Unlike the previous two novels, which depicted Crusoe as an active player in describing the events he witnessed, Maximillian Novak suggests that Defoe intended to contemplate Crusoe’s role as both a fictional character created by mental and imaginative processes and as a human being undergoing a process of introspection,[2] with Crusoe himself reasoning that “Life in general, is, or ought to be, but one universal Act of Solitude.”[3]

The first Robinson Crusoe novel, according to Martin J. Greif, served as both a practical man’s account of his experiences living in isolation from civilised society as well as a story with an underlying moral intent, as Crusoe would consult his Bible in times of crisis throughout the story.
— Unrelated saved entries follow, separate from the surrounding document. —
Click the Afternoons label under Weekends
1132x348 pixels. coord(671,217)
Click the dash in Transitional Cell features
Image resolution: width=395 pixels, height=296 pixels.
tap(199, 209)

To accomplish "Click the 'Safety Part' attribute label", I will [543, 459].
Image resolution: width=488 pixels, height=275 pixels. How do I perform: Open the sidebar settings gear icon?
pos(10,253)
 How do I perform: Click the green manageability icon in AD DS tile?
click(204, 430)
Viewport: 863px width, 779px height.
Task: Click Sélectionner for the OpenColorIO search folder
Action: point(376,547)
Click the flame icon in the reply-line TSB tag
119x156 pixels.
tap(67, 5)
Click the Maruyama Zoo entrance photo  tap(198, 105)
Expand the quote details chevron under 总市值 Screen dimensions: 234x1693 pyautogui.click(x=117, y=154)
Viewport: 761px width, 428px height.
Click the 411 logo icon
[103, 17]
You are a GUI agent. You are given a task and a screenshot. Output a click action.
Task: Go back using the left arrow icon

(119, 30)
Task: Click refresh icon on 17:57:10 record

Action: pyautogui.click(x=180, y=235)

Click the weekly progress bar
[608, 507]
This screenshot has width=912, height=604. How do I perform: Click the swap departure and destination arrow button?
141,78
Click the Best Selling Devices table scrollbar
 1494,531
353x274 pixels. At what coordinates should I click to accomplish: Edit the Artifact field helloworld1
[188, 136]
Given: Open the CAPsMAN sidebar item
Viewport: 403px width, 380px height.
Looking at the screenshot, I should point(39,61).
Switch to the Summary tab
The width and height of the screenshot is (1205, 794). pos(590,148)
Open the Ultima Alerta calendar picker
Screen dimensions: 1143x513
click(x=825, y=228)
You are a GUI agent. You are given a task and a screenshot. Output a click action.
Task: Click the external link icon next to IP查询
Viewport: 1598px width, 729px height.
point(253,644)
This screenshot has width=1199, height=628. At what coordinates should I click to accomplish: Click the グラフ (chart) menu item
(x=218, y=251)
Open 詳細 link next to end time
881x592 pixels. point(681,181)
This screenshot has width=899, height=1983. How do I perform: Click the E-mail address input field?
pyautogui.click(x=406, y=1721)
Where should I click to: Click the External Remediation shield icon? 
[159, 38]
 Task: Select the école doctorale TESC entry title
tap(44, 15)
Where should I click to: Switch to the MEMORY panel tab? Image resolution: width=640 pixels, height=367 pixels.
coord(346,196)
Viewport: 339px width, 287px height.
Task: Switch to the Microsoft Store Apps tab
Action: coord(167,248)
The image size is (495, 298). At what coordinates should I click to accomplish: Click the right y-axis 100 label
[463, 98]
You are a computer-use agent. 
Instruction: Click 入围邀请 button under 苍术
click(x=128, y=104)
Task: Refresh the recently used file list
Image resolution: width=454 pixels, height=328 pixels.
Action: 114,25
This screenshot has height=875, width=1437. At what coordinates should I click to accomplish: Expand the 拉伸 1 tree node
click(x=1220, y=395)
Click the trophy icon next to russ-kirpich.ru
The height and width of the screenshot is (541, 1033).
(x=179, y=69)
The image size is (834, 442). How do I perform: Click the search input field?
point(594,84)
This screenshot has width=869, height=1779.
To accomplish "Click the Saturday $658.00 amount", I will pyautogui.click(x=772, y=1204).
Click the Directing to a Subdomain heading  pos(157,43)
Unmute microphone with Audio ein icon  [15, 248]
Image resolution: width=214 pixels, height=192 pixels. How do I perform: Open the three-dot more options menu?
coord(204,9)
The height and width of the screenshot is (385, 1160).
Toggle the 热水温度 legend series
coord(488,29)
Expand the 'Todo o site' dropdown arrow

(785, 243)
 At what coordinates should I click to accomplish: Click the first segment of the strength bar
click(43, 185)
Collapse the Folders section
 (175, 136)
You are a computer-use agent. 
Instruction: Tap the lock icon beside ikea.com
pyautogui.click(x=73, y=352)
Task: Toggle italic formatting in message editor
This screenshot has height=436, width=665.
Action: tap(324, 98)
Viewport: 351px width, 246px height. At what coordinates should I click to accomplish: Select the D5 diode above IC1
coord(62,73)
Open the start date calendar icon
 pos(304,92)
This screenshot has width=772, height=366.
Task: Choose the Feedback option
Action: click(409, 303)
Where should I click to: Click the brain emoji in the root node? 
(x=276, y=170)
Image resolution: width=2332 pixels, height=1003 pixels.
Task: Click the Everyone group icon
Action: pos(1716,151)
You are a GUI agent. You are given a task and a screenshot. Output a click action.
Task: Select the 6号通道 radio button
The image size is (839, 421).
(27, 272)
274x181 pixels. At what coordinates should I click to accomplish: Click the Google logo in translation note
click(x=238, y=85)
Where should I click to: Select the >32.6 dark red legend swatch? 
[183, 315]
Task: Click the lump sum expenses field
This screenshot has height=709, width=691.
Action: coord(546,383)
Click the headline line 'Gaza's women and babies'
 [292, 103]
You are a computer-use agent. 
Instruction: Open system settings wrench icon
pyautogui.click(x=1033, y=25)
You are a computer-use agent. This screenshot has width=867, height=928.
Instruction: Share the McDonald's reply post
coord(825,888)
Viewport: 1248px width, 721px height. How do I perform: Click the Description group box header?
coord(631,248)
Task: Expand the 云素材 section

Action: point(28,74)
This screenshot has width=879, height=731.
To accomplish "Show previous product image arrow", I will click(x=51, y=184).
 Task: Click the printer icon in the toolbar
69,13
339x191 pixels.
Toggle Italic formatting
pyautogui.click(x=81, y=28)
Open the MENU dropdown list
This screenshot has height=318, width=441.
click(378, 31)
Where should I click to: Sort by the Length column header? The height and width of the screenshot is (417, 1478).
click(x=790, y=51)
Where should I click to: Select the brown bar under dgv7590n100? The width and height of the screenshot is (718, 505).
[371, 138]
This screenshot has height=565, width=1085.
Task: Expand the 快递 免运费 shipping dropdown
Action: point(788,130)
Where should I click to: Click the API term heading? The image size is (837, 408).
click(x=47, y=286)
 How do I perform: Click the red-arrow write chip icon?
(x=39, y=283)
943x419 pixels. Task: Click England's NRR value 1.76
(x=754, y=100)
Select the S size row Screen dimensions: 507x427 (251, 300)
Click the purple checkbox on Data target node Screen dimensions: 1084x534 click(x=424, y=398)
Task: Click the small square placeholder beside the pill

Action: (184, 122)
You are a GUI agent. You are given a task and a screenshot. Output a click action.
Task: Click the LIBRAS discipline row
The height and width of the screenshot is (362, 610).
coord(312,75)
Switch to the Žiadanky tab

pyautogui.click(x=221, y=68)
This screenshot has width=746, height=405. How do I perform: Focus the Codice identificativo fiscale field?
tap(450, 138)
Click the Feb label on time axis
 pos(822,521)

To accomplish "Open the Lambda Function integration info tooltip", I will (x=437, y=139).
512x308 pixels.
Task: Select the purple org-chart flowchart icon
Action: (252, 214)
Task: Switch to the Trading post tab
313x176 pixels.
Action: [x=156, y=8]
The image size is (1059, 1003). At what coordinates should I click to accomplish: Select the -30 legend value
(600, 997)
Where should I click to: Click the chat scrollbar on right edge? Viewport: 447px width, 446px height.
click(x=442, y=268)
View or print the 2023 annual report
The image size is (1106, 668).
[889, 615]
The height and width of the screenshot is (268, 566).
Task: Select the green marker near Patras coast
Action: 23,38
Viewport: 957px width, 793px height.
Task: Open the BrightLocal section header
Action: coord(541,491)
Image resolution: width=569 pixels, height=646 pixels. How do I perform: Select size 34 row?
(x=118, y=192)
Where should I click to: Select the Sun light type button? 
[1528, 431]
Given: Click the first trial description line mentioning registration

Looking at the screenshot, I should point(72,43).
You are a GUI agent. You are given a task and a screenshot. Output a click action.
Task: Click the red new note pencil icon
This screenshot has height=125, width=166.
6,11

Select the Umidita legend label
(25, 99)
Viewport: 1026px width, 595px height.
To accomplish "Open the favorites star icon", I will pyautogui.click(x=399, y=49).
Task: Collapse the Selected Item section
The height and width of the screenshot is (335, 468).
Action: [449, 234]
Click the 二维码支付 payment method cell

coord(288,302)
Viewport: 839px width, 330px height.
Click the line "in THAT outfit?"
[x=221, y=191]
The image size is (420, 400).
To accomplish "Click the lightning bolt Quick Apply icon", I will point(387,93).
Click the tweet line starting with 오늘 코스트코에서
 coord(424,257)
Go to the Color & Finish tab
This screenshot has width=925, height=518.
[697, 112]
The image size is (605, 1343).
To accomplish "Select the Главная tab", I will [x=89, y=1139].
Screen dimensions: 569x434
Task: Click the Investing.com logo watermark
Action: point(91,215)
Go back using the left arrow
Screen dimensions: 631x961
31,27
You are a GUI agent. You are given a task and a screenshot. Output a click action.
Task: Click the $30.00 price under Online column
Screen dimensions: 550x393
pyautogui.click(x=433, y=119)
Defoe himself supports this notion in Serious Reflections, describing his previous work as a parable that represents “the beautiful representation of a life of unexampled misfortunes.”[4]

As a result, Serious Reflections builds upon Crusoe’s established sense of morality and forms a new motivation in the form of his desire for a greater understanding of the universe: in the section “Present State of Religion in the World”, he acknowledges the limitations of the human mind and therefore chooses to conduct research on the places he has already travelled to,[5] declaring that he ‘resolved to travel over the rest of the World in Books.’[6]


[1] Defoe, Vision of the Angelick World, pg. 26.

[2] Novak, “Imaginary Voyages in Serious Reflections and A Vision of the Angelick World,” pg. 37.

[3] Defoe, Serious Reflections, pg. 2.

[4] Greif, “The Conversion of Robinson Crusoe,” pg. 551-552.

[5] Novak, “Imaginary Voyages,’ pg. 39-40.

[6] Defoe, Serious Reflections, pg. 142−43.